Without adding anything, give again the lines from the one holding "Click the 云服务器 ECS icon in the products menu" through the final line of the records, exactly, with both ends included and pictures dropped.
SUPPLIED MATERIAL below:
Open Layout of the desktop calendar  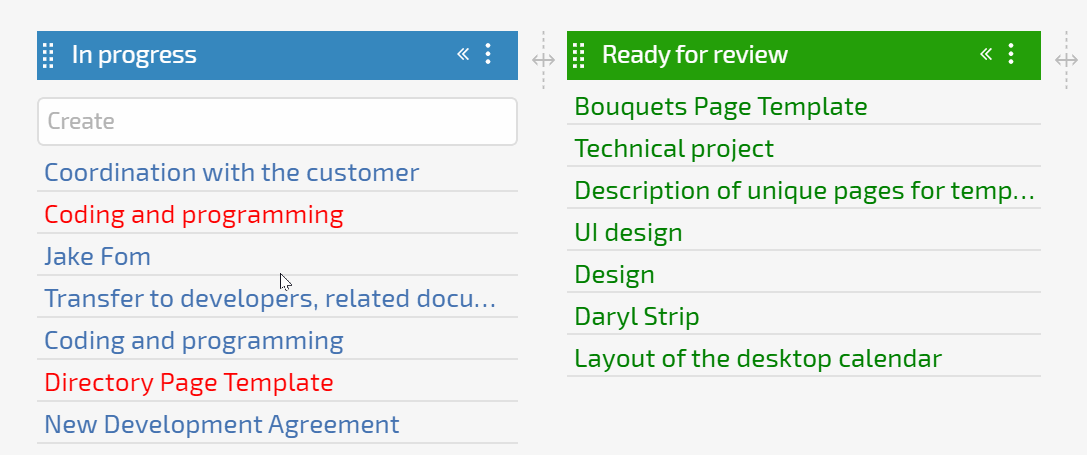pyautogui.click(x=804, y=359)
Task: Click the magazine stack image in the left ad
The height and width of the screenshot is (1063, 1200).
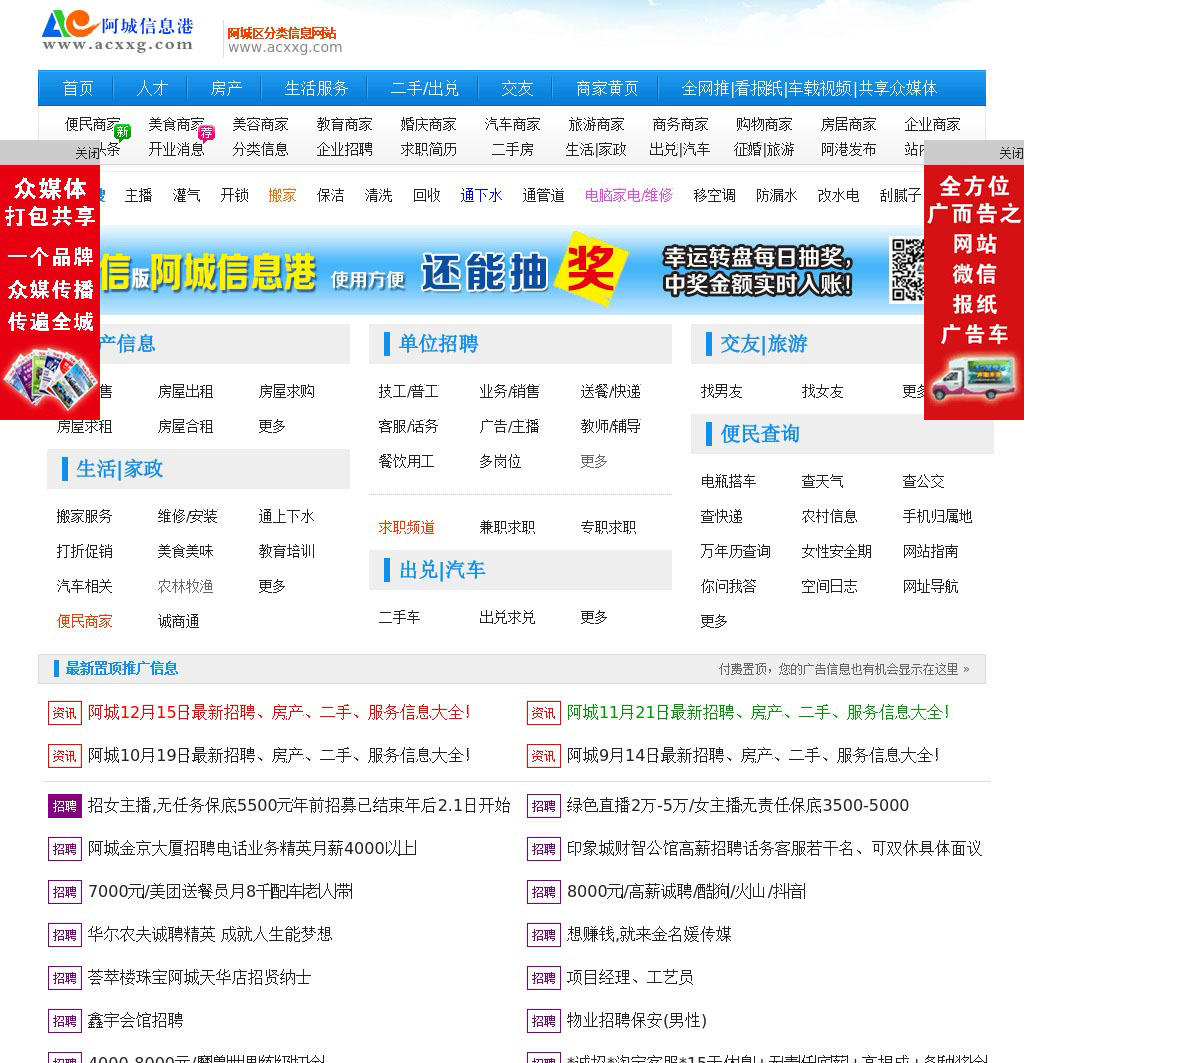Action: tap(50, 380)

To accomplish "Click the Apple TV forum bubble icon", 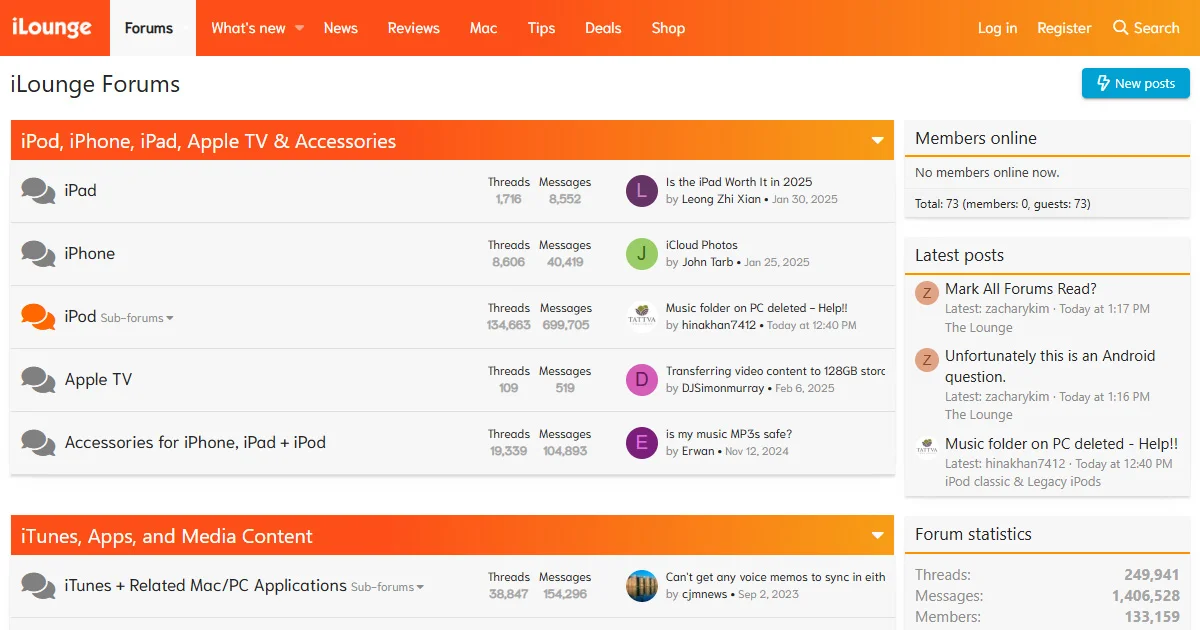I will tap(38, 380).
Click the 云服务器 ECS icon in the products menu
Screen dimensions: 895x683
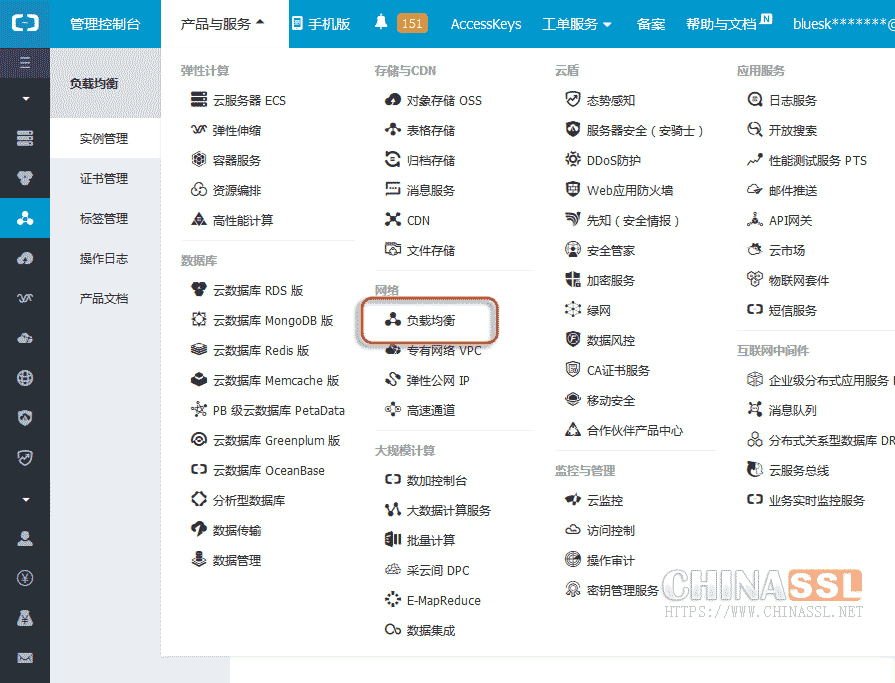198,100
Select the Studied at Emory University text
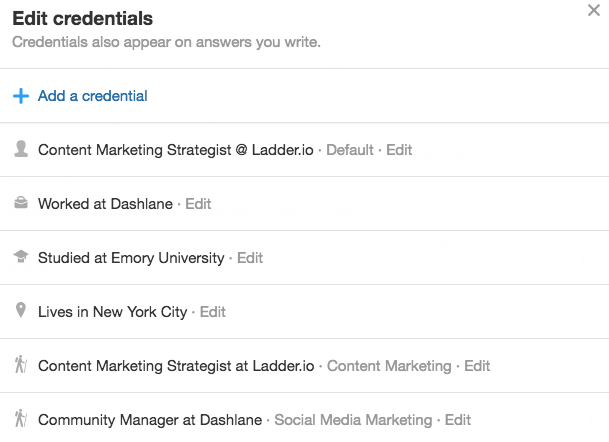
End of SUPPLIED MATERIAL.
WRITTEN RESPONSE:
Click the 云服务器 ECS icon in the products menu
Screen dimensions: 895x683
198,100
Select the Studied at Emory University text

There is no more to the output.